Ela encostou um dedo nos lábios dele. Compreendia que ele não estava pronto para encarar os próprios sentimentos. Em compensação, também não podia negá-los.

— Sem desculpas nem arrependimentos — sentenciou, sem deixar de fitá-lo. — Aconteceu. Duas vezes. E foi maravilhoso a cada vez. Isso não significa que precisa casar comigo. Nem que esteja sendo infiel.

Percebeu que ele enrijecera a postura.

— Por que está dizendo isso?

— Porque você é o tipo de sujeito que o Sargento aprovaria. Um homem que doa seu coração apenas uma vez e acredita que jamais acontecerá de novo. Sua mãe me falou um pouco sobre você — continuou ela, sabendo que enveredava por um rumo perigoso.

— Foi mesmo?

— Foi.

Nada sobre Karen o espantaria, naquele dia. Talvez fizesse parte da nova personalidade, o que significava que seria bom ele tomar cuidado.

— O que exatamente ela contou?

— A verdade. Que você não saiu com ninguém desde... que Andy nasceu.

Karen não tinha o menor direito de começar a interferir em sua vida, depois de ficar distante por tantos anos. Estreitou os olhos, desconfiado.

— E como sabe que ela disse a verdade?

— Porque você não beija como um homem que vive saindo por aí, e...

— E você é uma especialista no assunto?

— Eu também não saí com ninguém desde que Christopher nasceu — confessou, ignorando o sarcasmo de Shawn. — A princípio, imaginei que era porque estava grávida, depois achei que não fazia sentido.

— Sentido?

— Eu não pretendia me envolver com ninguém, portanto para que sair? Não era como na época em que eu tinha tempo à vontade.

A conversa o estava tornando nervoso, tanto o beijo quanto o que discutiam.

Pois ele não era o único.

A diferença é que a ansiedade de Camila estava relacionada mais com antecipação e a dele era resultado do medo de envolver-se. Podia perceber aquilo nos olhos castanhos e sérios.

O momento precisava ser ultrapassado. Camila afastou-se dele. Com as duas crianças em cima tirando uma soneca, possuía tempo para si mesma e isso significava trabalhar em sua tese. Até já se esquecera como era ler um livro que não contivesse filosofia ou ilustrações de animais para crianças.

— Muito bem, onde está? — quis saber ela.

— Onde está o quê?

Ele imaginou que se aquilo continuasse, poderia levar a ambos na direção de novos problemas, e isso era a última coisa que desejava naquele instante. Não queria importar-se com outra pessoa além de Andy. Não queria a dor que vinha junto com o gostar.
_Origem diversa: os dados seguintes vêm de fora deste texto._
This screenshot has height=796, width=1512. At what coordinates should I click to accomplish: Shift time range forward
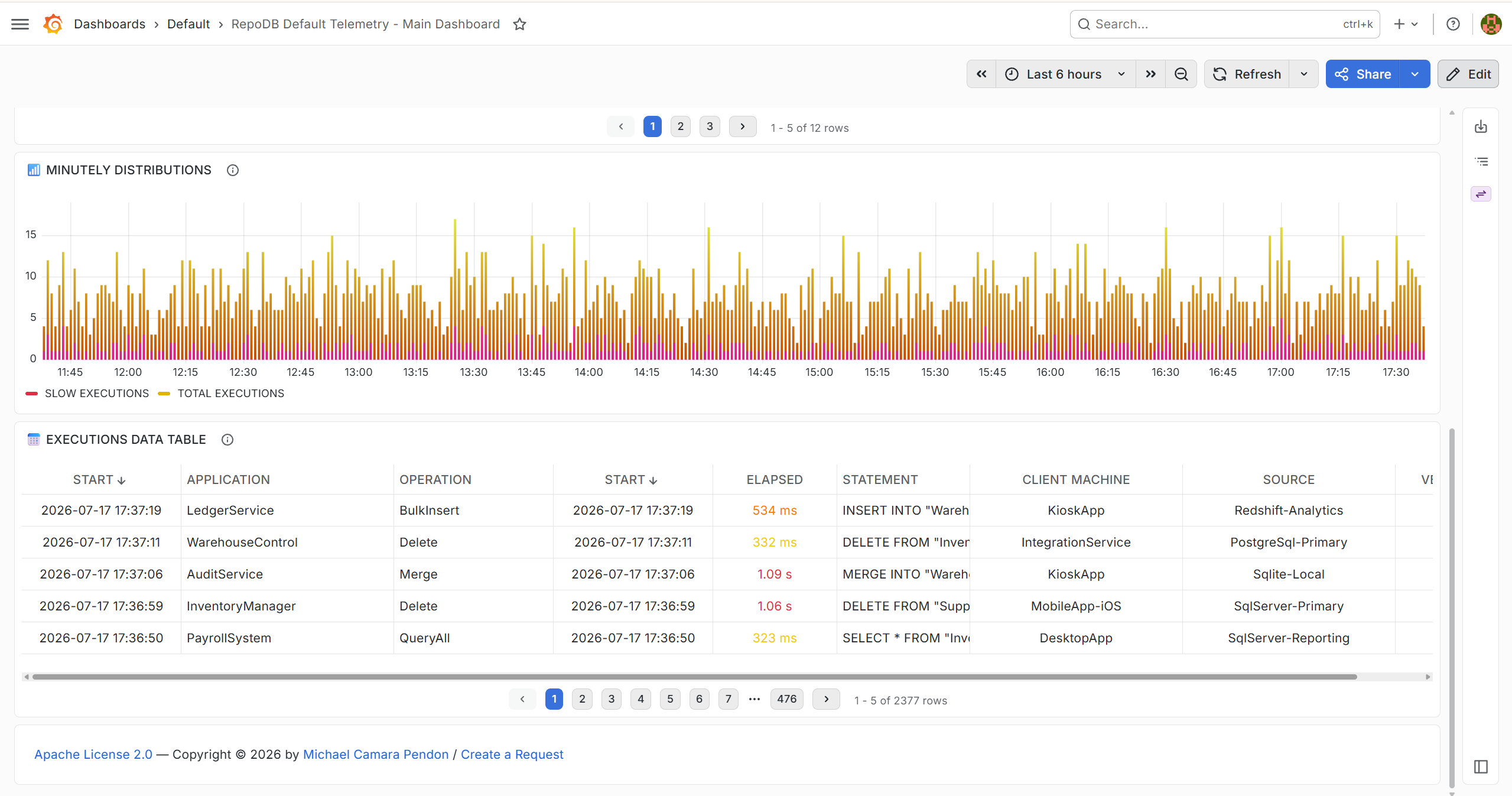[1150, 74]
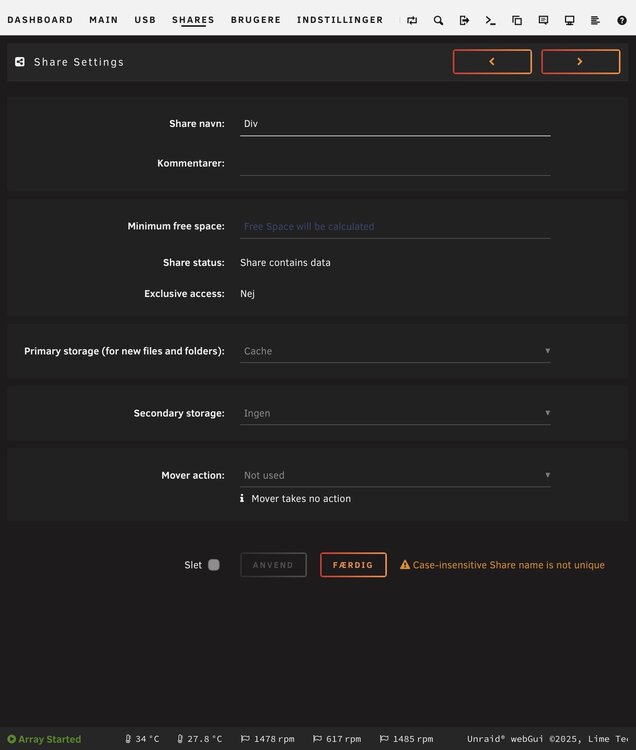Image resolution: width=636 pixels, height=750 pixels.
Task: Open the terminal prompt icon
Action: tap(490, 20)
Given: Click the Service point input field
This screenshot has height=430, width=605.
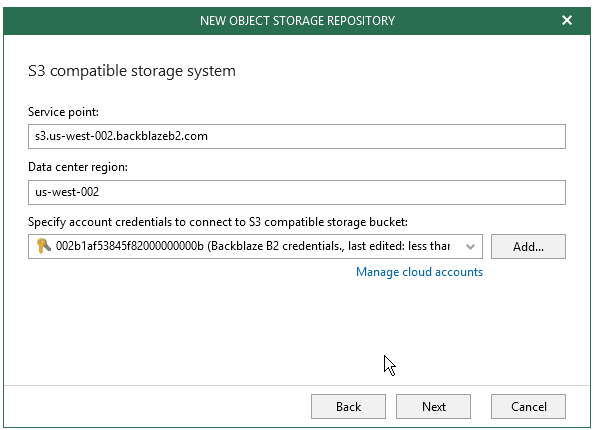Looking at the screenshot, I should pyautogui.click(x=297, y=136).
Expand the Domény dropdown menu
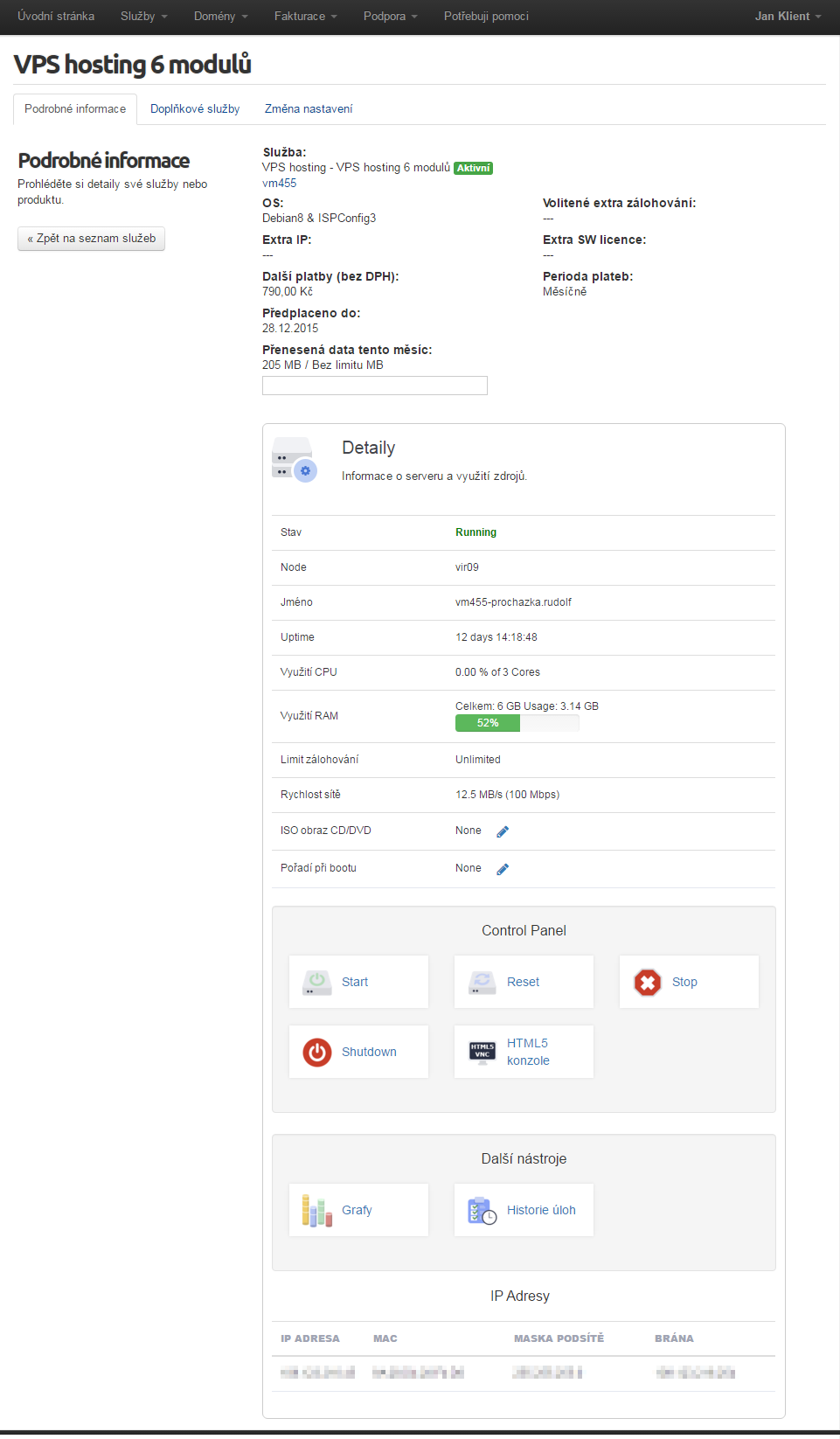 [220, 17]
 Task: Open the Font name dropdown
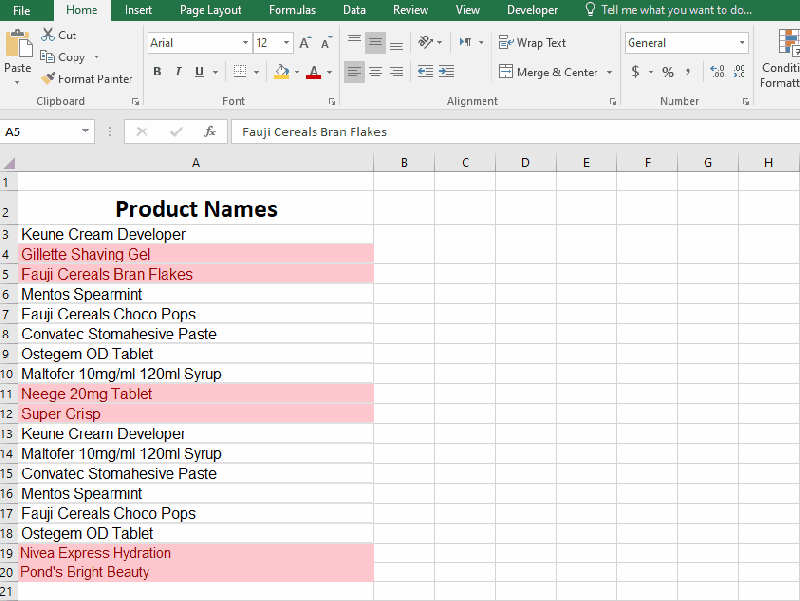click(x=243, y=43)
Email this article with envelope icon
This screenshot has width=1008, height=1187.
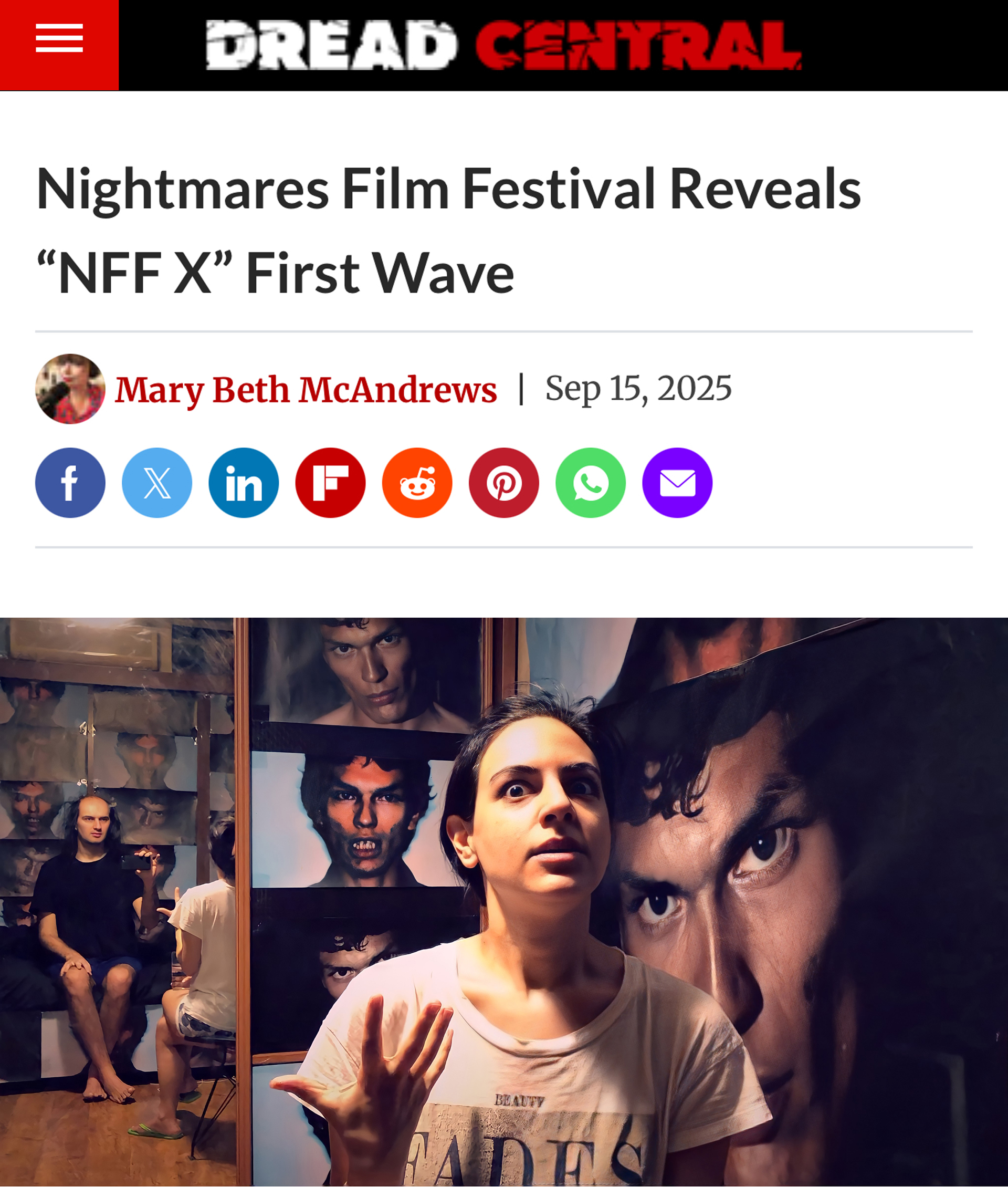coord(678,483)
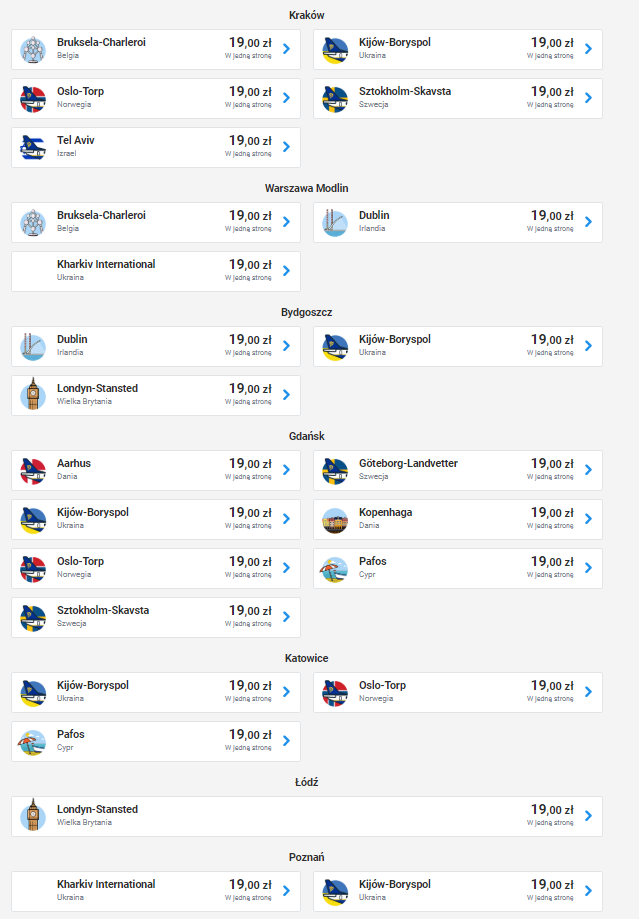Select Kijów-Boryspol flight from Bydgoszcz
The width and height of the screenshot is (639, 919).
point(458,346)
— A comida chinesa. Você me prometeu um suborno, lembra? — insistiu ela. Depois sorriu. — Você esqueceu, não foi?

Ele esquecera mesmo. Depois de quatro horas e meia no restaurante, comida fora a última coisa em sua cabeça ao voltar para casa.

— Completamente. Sou culpado.

— Não faz mal. Um de nós dois estava arriscado a ler um biscoito da sorte com uma sugestão obscena.

— Mas eu trouxe alguma coisa.

Ela voltou-se, surpresa. O que ele poderia ter trazido?

Shawn percebeu imediatamente o interesse dela, fazendo-o imaginar como ela teria sido quando menina. Perguntou-se se os pais dela a teriam amado como ele amava Andy.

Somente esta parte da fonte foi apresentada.